Dans notre échantillon, il y a des athées, des croyants, des athées devenus croyants, des croyants qui ne croient plus… Les options philosophiques du patient ne jouent aucun rôle dans la probabilité d’avoir une EMI. Nous accumulons plus de témoignages du côté flamand que du côté francophone. Notre force est d’avoir des récits en trois langues : le français, le néerlandais et l’anglais. Deux doctorantes belges et une canadienne travaillent sur cette étude, financée par le Fonds national de la recherche scientifique (FNRS). Un volet est prospectif : on demande à des personnes qui survivent à un arrêt cardiaque ou à un traumatisme si elles ont eu des visions. Un volet est rétrospectif, avec appel à témoins. Plus long est le temps écoulé depuis l’expérience, plus le récit des patients est précis.
Comment expliquer cela ?
Difficile à dire. Il y a peut-être une reconstruction progressive des souvenirs au cours du temps. Les personnes racontent à plusieurs reprises leur histoire, en la compliquant. Celles que nous avons interrogées se confient entre neuf et vingt-quatre ans après avoir vécu leur EMI. Les gens hésitent parfois longtemps avant de se décider à parler, de peur d’être pris pour des fous. Le sujet reste encore trop tabou. Certains doivent se sentir en confiance pour livrer leur témoignage. Dans la majorité des cas, ils étaient heureux de pouvoir nous parler de leurs visions. D’autres, en revanche, estiment que ce qu’ils ont vécu est d’ordre personnel et que la recherche scientifique n’a pas à s’en mêler. Ainsi, certaines associations de patients répugnent à partager l’expérience de leurs membres. Elles disent que nous ne pouvons pas comprendre ce qu’ils ont vécu, que nous faisons fausse route en cherchant dans le cerveau la source de leur expérience.
Les causes qui ont mené à l’expérience de mort imminente jouent-elles un rôle dans le type de vision évoqué ?
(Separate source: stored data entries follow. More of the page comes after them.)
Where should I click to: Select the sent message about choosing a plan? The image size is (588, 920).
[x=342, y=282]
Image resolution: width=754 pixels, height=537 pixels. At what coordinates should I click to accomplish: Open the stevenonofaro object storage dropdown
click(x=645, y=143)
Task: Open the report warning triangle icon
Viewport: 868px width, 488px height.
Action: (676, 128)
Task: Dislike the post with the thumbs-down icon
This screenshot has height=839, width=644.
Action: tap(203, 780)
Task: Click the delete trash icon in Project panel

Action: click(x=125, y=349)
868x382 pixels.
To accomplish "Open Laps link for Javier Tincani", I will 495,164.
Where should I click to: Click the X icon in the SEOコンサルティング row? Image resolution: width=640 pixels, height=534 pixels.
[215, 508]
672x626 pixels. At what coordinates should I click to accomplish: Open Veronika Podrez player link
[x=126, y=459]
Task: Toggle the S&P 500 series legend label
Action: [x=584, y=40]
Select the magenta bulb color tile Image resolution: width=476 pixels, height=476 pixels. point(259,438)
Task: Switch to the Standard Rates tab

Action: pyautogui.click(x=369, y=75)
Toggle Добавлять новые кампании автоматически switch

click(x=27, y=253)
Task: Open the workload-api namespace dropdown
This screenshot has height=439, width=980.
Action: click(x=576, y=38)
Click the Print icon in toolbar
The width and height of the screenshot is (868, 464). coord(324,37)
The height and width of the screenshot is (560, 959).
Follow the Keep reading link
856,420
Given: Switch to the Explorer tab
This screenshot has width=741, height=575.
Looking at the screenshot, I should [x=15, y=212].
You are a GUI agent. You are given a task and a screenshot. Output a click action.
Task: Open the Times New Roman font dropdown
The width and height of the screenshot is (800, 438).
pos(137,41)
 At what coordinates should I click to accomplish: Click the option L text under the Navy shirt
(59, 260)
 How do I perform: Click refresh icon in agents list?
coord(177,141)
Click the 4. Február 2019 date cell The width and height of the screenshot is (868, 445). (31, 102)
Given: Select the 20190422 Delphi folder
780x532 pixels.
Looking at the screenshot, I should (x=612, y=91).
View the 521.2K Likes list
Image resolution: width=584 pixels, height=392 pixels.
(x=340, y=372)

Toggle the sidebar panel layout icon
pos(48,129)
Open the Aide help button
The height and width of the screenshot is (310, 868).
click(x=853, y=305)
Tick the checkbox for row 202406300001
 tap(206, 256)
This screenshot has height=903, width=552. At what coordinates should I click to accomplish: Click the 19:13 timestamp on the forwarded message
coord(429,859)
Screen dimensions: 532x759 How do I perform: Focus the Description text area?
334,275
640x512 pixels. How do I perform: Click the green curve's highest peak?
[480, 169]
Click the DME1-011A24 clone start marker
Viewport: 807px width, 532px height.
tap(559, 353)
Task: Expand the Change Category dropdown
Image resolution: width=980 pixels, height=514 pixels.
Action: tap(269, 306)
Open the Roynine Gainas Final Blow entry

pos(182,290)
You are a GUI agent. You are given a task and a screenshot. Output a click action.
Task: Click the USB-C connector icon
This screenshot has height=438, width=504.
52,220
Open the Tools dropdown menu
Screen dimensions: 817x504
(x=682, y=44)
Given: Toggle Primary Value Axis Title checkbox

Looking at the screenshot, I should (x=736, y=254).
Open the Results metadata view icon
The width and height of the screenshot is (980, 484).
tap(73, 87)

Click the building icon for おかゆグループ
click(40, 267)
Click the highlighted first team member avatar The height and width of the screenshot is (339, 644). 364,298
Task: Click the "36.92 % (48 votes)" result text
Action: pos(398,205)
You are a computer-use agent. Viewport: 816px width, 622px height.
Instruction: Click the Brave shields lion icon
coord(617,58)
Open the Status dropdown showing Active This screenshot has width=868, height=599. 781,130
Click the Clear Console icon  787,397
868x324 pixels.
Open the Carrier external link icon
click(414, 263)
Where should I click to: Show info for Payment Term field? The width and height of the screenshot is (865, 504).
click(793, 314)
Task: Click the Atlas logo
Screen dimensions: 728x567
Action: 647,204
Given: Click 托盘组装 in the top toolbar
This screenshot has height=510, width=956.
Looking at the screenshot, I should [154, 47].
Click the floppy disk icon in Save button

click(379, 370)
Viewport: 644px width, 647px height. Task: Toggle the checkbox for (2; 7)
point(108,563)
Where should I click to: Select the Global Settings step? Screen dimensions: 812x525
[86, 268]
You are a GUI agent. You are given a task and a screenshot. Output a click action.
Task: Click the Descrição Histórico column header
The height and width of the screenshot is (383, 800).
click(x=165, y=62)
Grâce à notre étude, nous avons pu déterminer que l’étiologie, donc les causes à l’origine de l’EMI, ne jouait aucun rôle. Sur les 190 patients repris dans un premier bilan, 140 ont vécu l’expérience de mort imminente suite à un coma et 50 suite à un événement qui ne les mettait pas en danger de mort : sommeil, méditation, orgasme…. Parmi les 140 comas, 45 % étaient consécutifs à un arrêt cardiaque, 30 % à un traumatisme crânien et 60 % à une autre cause : intoxication, hémorragie ou accident cardio-vasculaire. Dans 99 % des cas, l’expérience est jugée agréable. Seules deux femmes ont raconté avoir vécu une expérience effrayante ou pénible.
Qu’ont vu ou ressenti ces patients au cours de leur expérience ?
Pour mesurer ces expériences, nous posons seize questions, qui figurent dans un questionnaire appelé » l’échelle de Greyson « . Nous recueillons aussi des éléments non repris dans ce questionnaire, comme le fameux tunnel décrit par certains. Plus de 85 % des personnes évoquent une sensation de bien-être et pas moins de 75 % décrivent une expérience de » décorporation » : l’impression de flotter au-dessus du sol, hors de soi, et d’apercevoir son corps à distance. La perte de la notion du temps et la présence d’une lumière blanche sont mentionnées par sept personnes sur dix. Les sensations d’unité, de point de non-retour, de rencontre avec des personnes défuntes sont également fréquentes. Plus rares sont les récits de traversée des murs, de perception extrasensorielle. Une personne sur dix à peine raconte avoir vu défiler le cours de sa vie, thème pourtant si présent dans les films de fiction ! L’origine culturelle des patients peut avoir une influence sur leur récit : chez nous, certains disent avoir vu Jésus lors de leur expérience de mort imminente. En Inde, d’où je reviens, on parlera plutôt de Shiva.
Serait-il possible que ces personnes aient eu une hallucination ou que leur récit sorte de leur imagination ?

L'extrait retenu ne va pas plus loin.